Colombian model and Miss Colombia Supranational 2023

Valentina Mora Trujillo is a Colombian beauty pageant titleholder who was the first runner-up of Miss Colombia 2022 and represented her country at Miss Supranational 2023 where she reached the Top 24.

== Early life ==
Valentina Mora was born in Medellín, Colombia on November 26, 1997. She studied high school at the Colegio Colombo Británico (British Colombian School) of Envigado, Antioquia. a bilingual institution, where she learned to speak English, addition to her native Spanish.

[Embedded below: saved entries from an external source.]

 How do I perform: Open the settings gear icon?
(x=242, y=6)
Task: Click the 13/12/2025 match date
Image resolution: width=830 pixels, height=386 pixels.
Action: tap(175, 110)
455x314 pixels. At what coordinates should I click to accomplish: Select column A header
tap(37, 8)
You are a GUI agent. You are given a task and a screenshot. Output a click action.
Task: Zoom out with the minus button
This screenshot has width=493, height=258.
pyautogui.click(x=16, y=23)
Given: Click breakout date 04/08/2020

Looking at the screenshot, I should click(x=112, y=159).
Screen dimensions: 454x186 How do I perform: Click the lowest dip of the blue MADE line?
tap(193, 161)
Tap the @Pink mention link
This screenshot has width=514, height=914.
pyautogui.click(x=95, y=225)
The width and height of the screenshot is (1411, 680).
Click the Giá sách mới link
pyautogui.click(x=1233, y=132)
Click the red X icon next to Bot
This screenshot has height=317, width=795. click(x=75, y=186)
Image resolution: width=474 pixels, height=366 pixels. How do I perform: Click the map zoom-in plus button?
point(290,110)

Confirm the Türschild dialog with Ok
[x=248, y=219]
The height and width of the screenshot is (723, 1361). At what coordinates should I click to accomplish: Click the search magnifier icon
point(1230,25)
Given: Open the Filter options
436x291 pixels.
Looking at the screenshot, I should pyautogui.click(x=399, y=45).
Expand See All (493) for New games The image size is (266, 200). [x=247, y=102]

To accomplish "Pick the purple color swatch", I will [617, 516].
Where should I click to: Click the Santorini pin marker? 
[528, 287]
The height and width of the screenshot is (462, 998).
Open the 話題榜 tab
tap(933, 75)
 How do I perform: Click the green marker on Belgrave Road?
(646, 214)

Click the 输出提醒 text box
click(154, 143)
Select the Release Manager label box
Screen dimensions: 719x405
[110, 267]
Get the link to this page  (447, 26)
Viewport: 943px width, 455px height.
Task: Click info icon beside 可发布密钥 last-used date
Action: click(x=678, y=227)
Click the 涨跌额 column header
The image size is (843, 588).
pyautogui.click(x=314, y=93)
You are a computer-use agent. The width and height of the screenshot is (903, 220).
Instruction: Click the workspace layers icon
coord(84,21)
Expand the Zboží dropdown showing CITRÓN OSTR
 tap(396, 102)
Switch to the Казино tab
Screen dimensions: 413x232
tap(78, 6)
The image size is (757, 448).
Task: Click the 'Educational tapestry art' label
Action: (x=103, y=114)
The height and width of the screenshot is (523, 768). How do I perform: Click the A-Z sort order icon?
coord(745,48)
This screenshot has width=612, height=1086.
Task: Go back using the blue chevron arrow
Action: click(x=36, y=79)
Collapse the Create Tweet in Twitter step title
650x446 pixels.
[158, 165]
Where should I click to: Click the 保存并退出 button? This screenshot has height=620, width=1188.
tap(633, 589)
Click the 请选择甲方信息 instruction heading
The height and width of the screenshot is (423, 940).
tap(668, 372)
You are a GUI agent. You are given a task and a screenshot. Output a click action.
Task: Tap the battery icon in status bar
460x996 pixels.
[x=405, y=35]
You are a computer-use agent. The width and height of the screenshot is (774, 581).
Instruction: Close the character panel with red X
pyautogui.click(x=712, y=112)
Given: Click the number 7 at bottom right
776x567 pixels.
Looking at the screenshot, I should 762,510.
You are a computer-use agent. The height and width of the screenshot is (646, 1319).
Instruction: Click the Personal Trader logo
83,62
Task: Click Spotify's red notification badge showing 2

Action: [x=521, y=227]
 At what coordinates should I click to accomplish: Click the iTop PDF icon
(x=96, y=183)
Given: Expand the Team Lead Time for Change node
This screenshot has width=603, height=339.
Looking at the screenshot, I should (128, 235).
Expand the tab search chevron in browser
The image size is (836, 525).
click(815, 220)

She pursued a bachelor's degree in social communication at the Eafit University.

== Pageantry ==

=== Señorita Antioquia 2022 ===
Mora's was designated in July 2022, when she was selected Señorita Antioquia and then represent Antioquia at Miss Colombia in November of the same year.

=== Señorita Colombia 2022 ===
Mora represented Antioquia at Miss Colombia 2022 and was the Virreina Nacional (1st Runner-up) to Sofía Osío of Atlántico.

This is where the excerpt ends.